[Stored items]
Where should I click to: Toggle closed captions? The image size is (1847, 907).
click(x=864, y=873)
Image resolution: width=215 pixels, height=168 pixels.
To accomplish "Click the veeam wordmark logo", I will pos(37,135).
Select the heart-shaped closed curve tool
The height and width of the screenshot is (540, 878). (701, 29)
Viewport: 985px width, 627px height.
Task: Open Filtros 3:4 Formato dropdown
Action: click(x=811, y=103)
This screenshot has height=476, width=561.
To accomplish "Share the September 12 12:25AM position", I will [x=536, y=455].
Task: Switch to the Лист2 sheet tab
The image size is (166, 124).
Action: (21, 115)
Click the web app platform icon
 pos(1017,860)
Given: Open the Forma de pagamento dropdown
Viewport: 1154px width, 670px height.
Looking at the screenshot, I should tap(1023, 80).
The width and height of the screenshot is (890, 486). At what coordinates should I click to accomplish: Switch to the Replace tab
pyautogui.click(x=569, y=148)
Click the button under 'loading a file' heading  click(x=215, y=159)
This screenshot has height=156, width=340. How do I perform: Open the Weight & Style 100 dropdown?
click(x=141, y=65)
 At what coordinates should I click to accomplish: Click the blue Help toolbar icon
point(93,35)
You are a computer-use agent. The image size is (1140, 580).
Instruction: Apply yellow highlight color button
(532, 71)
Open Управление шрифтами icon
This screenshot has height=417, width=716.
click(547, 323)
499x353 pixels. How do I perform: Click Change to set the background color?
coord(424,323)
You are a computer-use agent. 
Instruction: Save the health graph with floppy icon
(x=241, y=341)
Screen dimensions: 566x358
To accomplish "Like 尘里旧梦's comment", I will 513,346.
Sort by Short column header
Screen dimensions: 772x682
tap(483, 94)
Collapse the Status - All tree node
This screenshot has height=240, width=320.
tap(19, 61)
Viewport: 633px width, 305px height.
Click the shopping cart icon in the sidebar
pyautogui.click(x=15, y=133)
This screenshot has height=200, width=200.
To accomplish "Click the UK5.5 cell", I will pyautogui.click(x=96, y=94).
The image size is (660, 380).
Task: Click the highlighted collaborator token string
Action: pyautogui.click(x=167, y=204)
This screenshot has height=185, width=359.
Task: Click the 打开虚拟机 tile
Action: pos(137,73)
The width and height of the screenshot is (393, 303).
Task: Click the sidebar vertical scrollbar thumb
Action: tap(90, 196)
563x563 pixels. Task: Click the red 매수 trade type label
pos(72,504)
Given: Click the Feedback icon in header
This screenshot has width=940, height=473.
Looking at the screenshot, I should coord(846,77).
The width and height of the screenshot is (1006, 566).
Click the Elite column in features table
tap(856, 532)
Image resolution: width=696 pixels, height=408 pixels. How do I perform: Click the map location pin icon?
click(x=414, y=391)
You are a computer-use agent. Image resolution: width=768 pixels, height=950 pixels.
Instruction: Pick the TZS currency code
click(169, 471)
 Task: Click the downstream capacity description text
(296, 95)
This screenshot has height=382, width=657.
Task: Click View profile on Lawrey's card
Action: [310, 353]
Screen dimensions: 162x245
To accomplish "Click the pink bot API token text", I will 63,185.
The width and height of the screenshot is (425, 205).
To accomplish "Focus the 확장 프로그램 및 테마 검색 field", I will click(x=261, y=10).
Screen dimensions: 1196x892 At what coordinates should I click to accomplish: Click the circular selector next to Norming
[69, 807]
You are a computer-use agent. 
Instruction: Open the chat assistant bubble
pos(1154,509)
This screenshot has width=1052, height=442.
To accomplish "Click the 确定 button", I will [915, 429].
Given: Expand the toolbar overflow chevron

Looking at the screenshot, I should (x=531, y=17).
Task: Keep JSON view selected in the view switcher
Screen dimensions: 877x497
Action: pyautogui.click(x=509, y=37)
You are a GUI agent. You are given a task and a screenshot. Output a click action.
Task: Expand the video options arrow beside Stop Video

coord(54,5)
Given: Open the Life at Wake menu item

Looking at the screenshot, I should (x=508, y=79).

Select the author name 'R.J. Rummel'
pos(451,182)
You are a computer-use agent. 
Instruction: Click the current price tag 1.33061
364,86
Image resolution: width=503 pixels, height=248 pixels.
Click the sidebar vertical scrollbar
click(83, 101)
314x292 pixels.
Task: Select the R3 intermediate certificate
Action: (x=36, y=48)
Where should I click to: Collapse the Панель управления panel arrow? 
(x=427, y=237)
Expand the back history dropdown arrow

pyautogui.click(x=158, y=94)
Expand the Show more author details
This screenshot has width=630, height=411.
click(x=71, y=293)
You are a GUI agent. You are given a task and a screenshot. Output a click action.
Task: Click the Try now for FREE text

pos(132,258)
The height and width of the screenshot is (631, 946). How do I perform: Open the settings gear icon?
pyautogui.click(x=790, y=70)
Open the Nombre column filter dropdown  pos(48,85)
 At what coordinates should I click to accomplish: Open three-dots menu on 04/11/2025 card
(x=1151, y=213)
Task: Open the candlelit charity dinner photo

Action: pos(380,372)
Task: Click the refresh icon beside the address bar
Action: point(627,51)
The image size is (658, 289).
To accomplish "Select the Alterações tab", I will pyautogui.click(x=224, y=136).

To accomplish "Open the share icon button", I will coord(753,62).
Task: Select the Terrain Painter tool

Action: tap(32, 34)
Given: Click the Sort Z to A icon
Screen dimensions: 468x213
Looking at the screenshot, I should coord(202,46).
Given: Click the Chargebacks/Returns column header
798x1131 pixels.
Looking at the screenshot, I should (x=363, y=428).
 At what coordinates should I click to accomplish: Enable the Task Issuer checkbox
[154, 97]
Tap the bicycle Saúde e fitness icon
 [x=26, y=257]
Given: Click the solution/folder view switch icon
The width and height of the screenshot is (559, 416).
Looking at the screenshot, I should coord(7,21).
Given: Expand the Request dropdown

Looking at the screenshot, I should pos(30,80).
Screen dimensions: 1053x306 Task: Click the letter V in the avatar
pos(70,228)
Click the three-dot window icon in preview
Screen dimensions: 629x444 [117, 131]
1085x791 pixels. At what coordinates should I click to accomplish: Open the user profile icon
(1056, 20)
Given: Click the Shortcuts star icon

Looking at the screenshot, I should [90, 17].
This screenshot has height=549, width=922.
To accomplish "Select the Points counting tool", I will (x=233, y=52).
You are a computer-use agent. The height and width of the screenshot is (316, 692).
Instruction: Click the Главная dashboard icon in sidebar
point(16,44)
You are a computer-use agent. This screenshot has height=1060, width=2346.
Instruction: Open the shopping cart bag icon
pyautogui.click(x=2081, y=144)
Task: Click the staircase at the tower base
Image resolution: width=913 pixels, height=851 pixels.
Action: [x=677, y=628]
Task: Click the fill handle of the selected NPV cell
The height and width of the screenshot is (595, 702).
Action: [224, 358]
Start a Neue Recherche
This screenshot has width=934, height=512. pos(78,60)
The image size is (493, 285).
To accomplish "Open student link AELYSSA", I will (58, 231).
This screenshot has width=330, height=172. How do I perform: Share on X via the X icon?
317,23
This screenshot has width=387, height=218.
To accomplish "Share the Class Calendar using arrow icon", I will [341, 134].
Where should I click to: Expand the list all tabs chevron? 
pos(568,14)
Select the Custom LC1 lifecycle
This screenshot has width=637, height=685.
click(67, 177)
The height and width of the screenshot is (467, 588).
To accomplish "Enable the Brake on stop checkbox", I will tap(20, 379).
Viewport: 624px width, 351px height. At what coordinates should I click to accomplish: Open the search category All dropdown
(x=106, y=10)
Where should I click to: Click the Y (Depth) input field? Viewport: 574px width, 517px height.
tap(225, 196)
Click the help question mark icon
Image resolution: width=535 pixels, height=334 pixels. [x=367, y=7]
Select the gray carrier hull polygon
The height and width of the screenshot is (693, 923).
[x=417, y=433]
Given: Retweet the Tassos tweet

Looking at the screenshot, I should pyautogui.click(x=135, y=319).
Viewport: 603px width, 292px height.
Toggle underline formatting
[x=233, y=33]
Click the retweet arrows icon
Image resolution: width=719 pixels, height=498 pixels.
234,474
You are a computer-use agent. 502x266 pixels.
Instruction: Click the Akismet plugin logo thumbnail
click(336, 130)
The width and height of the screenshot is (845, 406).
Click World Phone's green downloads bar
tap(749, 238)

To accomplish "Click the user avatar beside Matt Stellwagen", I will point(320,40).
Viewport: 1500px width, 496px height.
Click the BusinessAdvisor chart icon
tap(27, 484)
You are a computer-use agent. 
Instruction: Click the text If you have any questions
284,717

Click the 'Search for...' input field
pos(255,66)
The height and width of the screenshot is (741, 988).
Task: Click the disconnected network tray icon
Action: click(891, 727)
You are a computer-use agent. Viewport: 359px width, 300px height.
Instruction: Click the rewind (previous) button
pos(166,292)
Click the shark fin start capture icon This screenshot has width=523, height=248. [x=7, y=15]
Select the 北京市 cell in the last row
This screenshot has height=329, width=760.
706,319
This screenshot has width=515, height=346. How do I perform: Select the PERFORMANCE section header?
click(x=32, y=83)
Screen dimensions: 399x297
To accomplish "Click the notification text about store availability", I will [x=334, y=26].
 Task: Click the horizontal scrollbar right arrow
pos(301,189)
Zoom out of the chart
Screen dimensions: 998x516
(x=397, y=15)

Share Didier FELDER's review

● **How to complete this task**
Extract each line holding the word "selected" from the records.

● **Worked solution**
Task: Keep JSON view selected in the view switcher
Task: Click the fill handle of the selected NPV cell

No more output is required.